**Stated goal**
Gather every line below that contains the word "project" and copy each one out.

****************************************

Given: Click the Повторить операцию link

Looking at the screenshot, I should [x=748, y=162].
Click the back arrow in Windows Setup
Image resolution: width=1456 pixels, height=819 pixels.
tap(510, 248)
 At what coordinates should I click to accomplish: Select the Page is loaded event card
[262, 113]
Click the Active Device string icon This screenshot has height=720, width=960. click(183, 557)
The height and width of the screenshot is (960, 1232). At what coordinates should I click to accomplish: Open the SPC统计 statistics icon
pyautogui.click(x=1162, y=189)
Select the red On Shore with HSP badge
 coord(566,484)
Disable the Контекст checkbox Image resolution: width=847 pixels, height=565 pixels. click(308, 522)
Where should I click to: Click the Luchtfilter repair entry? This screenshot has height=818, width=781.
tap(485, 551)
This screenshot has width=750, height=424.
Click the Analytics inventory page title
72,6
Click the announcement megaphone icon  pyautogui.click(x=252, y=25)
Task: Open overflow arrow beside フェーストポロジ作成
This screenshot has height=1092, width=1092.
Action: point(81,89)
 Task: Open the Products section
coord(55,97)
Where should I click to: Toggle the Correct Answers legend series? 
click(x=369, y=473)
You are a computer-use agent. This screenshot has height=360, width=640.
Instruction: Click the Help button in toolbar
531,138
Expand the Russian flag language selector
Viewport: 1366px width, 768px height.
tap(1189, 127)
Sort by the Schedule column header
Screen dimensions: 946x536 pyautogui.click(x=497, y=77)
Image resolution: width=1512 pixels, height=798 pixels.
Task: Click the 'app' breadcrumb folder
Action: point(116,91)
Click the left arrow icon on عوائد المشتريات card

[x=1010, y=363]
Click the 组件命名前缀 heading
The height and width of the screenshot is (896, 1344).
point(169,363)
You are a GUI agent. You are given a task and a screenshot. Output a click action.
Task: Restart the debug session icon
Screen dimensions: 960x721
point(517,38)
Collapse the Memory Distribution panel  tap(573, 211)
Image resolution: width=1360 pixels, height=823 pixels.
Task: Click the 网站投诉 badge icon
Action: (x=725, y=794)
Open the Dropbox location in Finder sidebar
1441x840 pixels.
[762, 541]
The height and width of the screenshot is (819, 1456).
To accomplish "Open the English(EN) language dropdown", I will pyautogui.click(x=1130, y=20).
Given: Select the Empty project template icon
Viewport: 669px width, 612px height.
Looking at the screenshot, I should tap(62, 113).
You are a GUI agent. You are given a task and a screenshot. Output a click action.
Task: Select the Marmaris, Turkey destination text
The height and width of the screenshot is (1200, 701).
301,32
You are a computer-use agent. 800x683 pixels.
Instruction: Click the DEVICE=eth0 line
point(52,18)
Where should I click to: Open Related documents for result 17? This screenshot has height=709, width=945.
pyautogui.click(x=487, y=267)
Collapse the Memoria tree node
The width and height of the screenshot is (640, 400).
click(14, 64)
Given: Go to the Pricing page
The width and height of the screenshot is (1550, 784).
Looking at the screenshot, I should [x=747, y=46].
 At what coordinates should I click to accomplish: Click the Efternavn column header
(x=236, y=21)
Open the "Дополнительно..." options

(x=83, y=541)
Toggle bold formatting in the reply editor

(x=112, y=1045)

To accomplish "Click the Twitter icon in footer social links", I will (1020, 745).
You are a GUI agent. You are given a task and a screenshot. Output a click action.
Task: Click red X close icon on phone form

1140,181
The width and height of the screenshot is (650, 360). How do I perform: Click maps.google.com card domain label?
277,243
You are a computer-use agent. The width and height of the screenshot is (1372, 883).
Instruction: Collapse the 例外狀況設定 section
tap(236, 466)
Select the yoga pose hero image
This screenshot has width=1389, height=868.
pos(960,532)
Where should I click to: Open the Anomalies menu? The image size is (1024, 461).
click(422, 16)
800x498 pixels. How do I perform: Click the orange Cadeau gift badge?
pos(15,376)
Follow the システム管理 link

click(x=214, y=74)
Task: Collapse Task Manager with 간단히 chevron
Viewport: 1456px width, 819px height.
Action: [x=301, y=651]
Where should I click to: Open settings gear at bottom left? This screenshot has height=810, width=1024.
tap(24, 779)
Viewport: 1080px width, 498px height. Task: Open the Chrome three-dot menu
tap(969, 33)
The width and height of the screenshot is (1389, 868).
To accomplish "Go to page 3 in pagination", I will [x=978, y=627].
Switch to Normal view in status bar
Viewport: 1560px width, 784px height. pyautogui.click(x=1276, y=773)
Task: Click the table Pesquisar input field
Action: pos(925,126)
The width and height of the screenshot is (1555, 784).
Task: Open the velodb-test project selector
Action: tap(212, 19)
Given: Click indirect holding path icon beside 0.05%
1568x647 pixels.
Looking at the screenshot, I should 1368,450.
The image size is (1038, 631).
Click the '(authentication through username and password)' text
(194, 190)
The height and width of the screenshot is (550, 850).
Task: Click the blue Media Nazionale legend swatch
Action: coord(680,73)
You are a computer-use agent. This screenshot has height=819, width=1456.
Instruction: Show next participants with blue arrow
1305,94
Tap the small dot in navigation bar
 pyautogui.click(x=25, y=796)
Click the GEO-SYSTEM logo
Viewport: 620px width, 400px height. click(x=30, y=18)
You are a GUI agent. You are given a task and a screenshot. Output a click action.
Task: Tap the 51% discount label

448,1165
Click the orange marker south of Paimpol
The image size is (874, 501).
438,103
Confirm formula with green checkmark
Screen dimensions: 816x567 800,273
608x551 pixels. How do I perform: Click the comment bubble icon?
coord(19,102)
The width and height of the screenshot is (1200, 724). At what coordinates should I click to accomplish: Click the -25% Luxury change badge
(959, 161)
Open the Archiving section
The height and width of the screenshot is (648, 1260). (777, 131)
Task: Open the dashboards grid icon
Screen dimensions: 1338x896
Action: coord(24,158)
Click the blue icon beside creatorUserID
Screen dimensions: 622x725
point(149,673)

****************************************

**Exercise output**
Given: Select the Empty project template icon
Task: Open the velodb-test project selector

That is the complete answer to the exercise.